In a Monday article in ElectronicsWeekly.com, Moshe Gavrielov, the CEO of
Xilinx said about TSMC:

   "I think 28 nm is going to be a fabulous node.  A lot of learning
    went into 28 nm to avoid the problems of 40 nm.  Four flavours,
    aimed at various markets, will give it tremendous longevity."

        - Moshe Gavrielov, CEO of Xilinx, (EW 10/24/11)

Because of unrelenting pressure on FPGA's to keep up with ASIC's and SoC's,
Xilinx is one of TSMC's most technologically demanding customers.

This comment came on the same day that TSMC announced that their 28 nm node
was in volume production.  The TSMC press release claimed that their 28 nm
had 80 customer tape-outs -- which they said has "more than doubled" the
number of tape-outs it's ill-fated 40 nm node had.


TSMC'S EARLIER 40 NM YIELD PUBLIC RELATIONS NIGHTMARE

TSMC's 40 nm yield problems were so serious that an engineer brought his
worries into the DeepChip.com discussion back in early 2010:

   Our project is almost ready for tapeout but our VP is afraid to commit
   to TSMC 40 nm because of their off-and-on again yield issues.

   07/06/08 -- Rumors of first parts at 40 nm scheduled for late 2008,
               then delayed to Jan 2009, then delayed to March 2009.

   02/09/09 -- Charlie Demerjian reports TSMC 40 nm has leakage problems
               and power saving at 40 nm will be "minimal to negative".

   04/30/09 -- TSMC CEO Rick Tsai admits in a conference call to
               analysts that "There have been difficulties with the
               yields.  40 nm is a difficult technology to manufacture.
               We understand the root of the problem."

   06/11/09 -- Morris Chang takes back the TSMC CEO job from Rick Tsai.

   06/12/09 -- Goldman Sachs downgrades TSMC from "buy" to "neutral".

   07/01/09 -- FBR Capital Markets reports for 40 nm "we believe yields
               are as low as 20 percent to 30 percent, which may explain
               the recent management change."

   07/31/09 -- DigiTimes reports "In response to TSMC's 40 nm yield issues,
               Chang said rates have improved from 30% to 60%" at a July
               investors conference.  (i.e. the yield problem is fixed.)

   10/07/09 -- UBS downgrades TSMC from "buy" to "neutral".

   10/30/09 -- DigitTimes reports "TSMC said it has seen yield rates for
               its 40 nm node drop to 40% due to chamber matching issues."
               (i.e. the yield problem is back!)  And "CEO Morris Chang
               pledged the issue will be solved within the quarter."

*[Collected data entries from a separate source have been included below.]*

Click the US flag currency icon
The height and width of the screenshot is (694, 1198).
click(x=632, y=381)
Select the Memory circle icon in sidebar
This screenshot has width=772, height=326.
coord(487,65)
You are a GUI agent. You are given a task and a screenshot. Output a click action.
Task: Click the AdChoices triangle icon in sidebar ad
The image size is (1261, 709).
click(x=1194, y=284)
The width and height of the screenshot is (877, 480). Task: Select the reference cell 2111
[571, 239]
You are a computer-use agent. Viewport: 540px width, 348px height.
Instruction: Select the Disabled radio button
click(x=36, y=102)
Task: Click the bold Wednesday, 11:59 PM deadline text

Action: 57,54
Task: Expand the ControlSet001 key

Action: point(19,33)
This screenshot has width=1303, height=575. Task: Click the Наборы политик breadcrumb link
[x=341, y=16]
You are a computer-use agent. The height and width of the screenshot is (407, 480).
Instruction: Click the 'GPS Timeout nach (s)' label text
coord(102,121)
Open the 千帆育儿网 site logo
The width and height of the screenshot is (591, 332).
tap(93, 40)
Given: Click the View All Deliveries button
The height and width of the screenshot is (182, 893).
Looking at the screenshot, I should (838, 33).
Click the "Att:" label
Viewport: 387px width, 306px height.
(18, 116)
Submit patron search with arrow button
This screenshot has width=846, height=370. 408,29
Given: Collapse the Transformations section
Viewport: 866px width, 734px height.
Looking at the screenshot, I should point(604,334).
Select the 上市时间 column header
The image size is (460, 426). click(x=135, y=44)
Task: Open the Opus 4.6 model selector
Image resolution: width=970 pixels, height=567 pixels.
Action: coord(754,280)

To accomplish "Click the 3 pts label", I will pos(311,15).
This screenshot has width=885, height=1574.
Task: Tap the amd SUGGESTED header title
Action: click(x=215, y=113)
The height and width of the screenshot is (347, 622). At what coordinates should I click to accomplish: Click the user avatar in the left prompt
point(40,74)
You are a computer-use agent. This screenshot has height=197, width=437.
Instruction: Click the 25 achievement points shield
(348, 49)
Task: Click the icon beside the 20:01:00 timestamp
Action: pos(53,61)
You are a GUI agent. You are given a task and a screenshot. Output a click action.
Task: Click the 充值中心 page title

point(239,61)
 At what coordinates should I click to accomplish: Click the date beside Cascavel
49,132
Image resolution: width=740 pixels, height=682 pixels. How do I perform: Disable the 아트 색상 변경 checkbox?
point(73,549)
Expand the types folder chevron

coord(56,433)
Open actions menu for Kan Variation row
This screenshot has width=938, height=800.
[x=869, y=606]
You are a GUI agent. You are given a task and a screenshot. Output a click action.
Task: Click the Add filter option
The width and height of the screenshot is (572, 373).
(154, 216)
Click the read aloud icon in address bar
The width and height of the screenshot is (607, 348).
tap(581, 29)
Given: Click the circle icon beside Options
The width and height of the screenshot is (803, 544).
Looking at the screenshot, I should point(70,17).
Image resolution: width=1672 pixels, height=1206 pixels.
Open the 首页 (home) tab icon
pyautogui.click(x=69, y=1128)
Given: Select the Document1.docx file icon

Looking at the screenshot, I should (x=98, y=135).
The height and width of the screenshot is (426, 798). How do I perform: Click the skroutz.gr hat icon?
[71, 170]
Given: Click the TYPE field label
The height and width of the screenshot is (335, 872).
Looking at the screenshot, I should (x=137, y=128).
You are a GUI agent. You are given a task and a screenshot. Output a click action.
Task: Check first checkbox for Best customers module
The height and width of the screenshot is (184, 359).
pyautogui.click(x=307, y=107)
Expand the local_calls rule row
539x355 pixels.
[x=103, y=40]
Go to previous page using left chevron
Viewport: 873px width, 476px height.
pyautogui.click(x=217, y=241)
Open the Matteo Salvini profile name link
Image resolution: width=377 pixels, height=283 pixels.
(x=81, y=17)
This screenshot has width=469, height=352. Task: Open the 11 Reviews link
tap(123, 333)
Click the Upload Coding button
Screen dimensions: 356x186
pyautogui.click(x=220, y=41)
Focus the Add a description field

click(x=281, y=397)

   11/10/09 -- Nvidia confirms in the conference call that they were supply
               constrained due to TSMC low yield issues.

   01/13/10 -- DigitTimes reports "TSMC has been struggling to increase
               yields on 40nm to over 70%, according to industry sources"
               and Xilinx was moving to UMC to minimize risks.

   01/20/10 -- DigiTimes reports that Mark Liu, senior VP at TSMC had stated
               "that the chamber matching problems that had impacted yield
               rates for the company's 40 nm node have been resolved" and
               that 40 nm yield is "about the same level as its 65 nm node."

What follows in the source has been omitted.